From ad02d96f1b9d57cd13f169edc8246598169e6874 Mon Sep 17 00:00:00 2001
From: Robyn Speer <rspeer@luminoso.com>
Date: Tue, 8 Sep 2020 16:03:33 -0400
Subject: [PATCH] update dependencies and test for consistent results

---
 CHANGELOG.md                                        |  5 +++++
 setup.py                                            |  6 +++---
 ...st_french_and_related.py => test_apostrophes.py} | 13 +++++++++++++
 tests/test_chinese.py                               | 12 ++++++++++++
 wordfreq/language_info.py                           |  8 ++++----
 5 files changed, 37 insertions(+), 7 deletions(-)
 rename tests/{test_french_and_related.py => test_apostrophes.py} (70%)

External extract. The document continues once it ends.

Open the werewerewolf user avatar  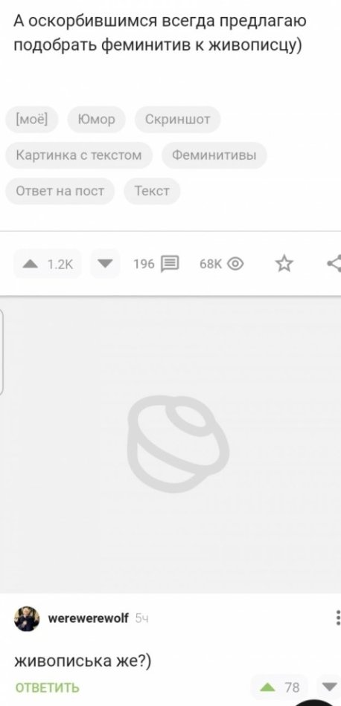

diff --git a/CHANGELOG.md b/CHANGELOG.md
index 0099d45..5af25fc 100644
--- a/CHANGELOG.md
+++ b/CHANGELOG.md
@@ -1,3 +1,8 @@
+## Version 2.3.3 (2020-09-08)
+
+- Set minimum version requierements on `regex`, `jieba`, and `langcodes`
+  so that tokenization will give consistent results.
+
 ## Version 2.3.2 (2020-04-28)
 
 - Relaxing the dependency on regex had an unintended consequence in 2.3.1:
diff --git a/setup.py b/setup.py
index 4b5927b..61e0b25 100755
--- a/setup.py
+++ b/setup.py
@@ -28,14 +28,14 @@ README_contents = open(os.path.join(current_dir, 'README.md'),
                        encoding='utf-8').read()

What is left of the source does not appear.